→ **What is asked**:
[A] From the post on closing the LLVM RISC-V gap to GCC, pull out the passage starting with "Closing the LLVM" and going on through "at work too.".
[B] Answer these questions from the post on closing the LLVM RISC-V gap to GCC:
(i) Which benchmark suite does GCC beat Clang on?
(ii) What board is used for the benchmarking?
(iii) What does LNT stand for in the post's own words?
[C] Write the next part of the post on closing the LLVM RISC-V gap to GCC, picking up after its final sentence.

:: Extract ::

Closing the LLVM RISC-V gap to GCC, part 1
At the time of writing, GCC beats Clang on several SPEC CPU 2017 benchmarks on RISC-V1:

LLVM developers upstream have been working hard on the performance of generated code, in every part of the pipeline from the frontend all the way through to the backend. So when we first saw these results we were naturally a bit surprised. But as it turns out, the GCC developers have been hard at work too.
Sometimes a bit of healthy competition isn’t a bad thing, so this blog post is the first in a series looking at the work going on upstream to improve performance and catch up to GCC.
Please note that this series focuses on RISC-V. Other targets may have
more competitive performance but we haven’t measured them yet. We’ll
specifically be focusing on the high-performance application processor
use case for RISC-V, e.g. compiling for a
profile like
RVA23. Unfortunately since we don’t have access to RVA23 compatible
hardware just yet we’ll be benchmarking on a SpacemiT-X60 powered
Banana Pi BPI-F3 with -march=rva22u64_v. We don’t want to use
-mcpu=spacemit-x60 since we want to emulate a portable configuration
that an OS distribution might compile packages with. And we want to
include the vector extension, as we’ll see in later blog posts that
optimization like auto-vectorization can have a major impact on
performance.
Where to start?
It goes without saying that a vague task like “make LLVM faster” is easier said than done. The first thing is to find something to make fast, and while you could read through the couple dozen million lines of code in LLVM until inspiration strikes, it’s generally easier to start the other way around by analyzing the code it generates.
Sometimes you’ll get lucky by just stumbling across something that could be made faster when hacking or poring through generated assembly. But there’s an endless amount of optimizations to be implemented and not all of them are equally impactful. If we really want to make large strides in performance we need to take a step back and triage what’s actually worth spending time on.
LNT, LLVM’s nightly testing infrastructure, is a great tool for this task. It’s both a web server that allows you to analyze benchmark results, and a command line tool to help run the benchmarks and submit the results to said web server.
As the name might imply, it’s normally used for detecting performance regressions by running benchmarks daily with the latest revision of Clang, flagging any tests that may have become slower or faster since the last revision.
But it also allows you to compare benchmark results across arbitrary configurations. You can run experiments to see what effects a flag has, or see the difference in performance on two pieces of hardware.

:::
:: Entries shown ::

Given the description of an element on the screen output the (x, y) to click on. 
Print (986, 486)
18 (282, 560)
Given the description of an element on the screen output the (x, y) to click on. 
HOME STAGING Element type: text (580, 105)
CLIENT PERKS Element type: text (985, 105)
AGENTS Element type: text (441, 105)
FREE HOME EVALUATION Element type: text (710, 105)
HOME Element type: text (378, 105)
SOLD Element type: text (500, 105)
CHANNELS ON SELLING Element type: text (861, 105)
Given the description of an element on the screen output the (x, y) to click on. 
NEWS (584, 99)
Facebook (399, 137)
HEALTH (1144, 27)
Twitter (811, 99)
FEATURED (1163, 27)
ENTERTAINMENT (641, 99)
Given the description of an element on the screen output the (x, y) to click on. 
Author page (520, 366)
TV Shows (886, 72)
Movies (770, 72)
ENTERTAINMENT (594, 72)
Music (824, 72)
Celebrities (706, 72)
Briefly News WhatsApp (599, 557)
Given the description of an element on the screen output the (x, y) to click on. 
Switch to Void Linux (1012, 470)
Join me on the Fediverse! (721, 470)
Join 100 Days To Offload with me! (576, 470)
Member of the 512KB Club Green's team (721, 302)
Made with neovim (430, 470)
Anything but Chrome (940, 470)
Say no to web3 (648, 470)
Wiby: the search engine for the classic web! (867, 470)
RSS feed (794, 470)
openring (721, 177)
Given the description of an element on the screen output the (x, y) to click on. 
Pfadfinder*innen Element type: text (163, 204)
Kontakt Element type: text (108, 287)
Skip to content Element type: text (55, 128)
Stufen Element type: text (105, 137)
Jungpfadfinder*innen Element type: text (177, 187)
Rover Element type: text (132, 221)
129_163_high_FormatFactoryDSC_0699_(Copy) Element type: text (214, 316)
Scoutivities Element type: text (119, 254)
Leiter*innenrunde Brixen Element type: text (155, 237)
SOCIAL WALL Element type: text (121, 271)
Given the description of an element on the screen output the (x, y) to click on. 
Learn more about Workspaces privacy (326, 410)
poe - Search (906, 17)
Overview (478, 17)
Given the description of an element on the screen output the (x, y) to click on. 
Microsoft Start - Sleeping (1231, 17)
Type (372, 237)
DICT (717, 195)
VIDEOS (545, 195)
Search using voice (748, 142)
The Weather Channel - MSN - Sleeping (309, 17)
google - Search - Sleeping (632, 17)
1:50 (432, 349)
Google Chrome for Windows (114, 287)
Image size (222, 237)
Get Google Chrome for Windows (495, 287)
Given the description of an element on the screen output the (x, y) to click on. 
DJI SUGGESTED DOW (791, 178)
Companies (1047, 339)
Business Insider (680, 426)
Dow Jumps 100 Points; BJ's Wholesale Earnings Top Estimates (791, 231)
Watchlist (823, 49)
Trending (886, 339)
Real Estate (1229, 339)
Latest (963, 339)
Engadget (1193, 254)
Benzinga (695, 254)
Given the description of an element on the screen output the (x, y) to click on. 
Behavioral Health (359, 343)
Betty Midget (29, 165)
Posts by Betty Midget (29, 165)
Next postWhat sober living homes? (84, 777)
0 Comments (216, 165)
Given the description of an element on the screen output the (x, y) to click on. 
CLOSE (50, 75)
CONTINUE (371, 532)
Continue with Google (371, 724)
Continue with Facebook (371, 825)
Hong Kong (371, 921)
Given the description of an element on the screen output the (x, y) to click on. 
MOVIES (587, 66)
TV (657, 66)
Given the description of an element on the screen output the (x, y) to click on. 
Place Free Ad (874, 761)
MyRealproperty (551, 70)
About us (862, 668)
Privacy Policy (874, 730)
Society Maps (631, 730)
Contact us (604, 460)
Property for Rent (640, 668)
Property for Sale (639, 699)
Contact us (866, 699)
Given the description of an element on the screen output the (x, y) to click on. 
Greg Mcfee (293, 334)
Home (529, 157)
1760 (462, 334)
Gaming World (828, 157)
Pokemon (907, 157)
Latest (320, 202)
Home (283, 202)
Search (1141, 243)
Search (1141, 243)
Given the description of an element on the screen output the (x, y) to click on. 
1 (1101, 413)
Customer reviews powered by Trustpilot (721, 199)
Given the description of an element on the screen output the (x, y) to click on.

:::

→ **Answers in order**:
[A]
Closing the LLVM RISC-V gap to GCC, part 1
At the time of writing, GCC beats Clang on several SPEC CPU 2017 benchmarks on RISC-V1:

LLVM developers upstream have been working hard on the performance of generated code, in every part of the pipeline from the frontend all the way through to the backend. So when we first saw these results we were naturally a bit surprised. But as it turns out, the GCC developers have been hard at work too.

[B]
(i) SPEC CPU 2017
(ii) A SpacemiT-X60 powered Banana Pi BPI-F3
(iii) LLVM's nightly testing infrastructure

[C]
Moreover, you can pass in different compilers. In our case, we can do two “runs” with Clang and GCC. Here’s how we would kick these off:
for CC in clang riscv64-linux-gnu-gcc
do
lnt runtest test-suite bpi-f3-rva22u64_v-ReleaseLTO \
--sandbox /var/lib/lnt/ \
--test-suite=path/to/llvm-test-suite \
-DTEST_SUITE_SPEC2017_ROOT=path/to/cpu2017 \
--cc=$CC \
--cflags="-O3 -flto -march=rva22u64_v" \
--cxxflags="-O3 -flto -march=rva22u64_v" \
--benchmarking-only \
--build-threads=16 \
# cross-compile and run on another machine over ssh
--toolchain=rva22u64_v.cmake \
--remote-host=bpi-f3 \
# fight noise, run each benchmark 3 times on the same core
--exec-multisample=3 \
--run-under="taskset -c 5" \
# submit the results to a web server for easy viewing
--submit=https://mylntserver.com/submitRun
done
This command does a lot of heavy lifting. First off it invokes CMake
to configure a new build of llvm-test-suite and SPEC CPU 2017 with
-O3 -flto -march=rva22u64_v. But because compiling the benchmarks
on the Banana Pi BPI-F3 would be painfully slow, we’ve specified a
CMake toolchain
file
to cross-compile to riscv64-linux-gnu from an x86-64 build
machine. Here’s what the toolchain file looks like:
# rva22u64_v.cmake
set(CMAKE_SYSTEM_NAME Linux)
set(CMAKE_C_COMPILER_TARGET riscv64-linux-gnu)
set(CMAKE_CXX_COMPILER_TARGET riscv64-linux-gnu)
set(ARCH riscv64)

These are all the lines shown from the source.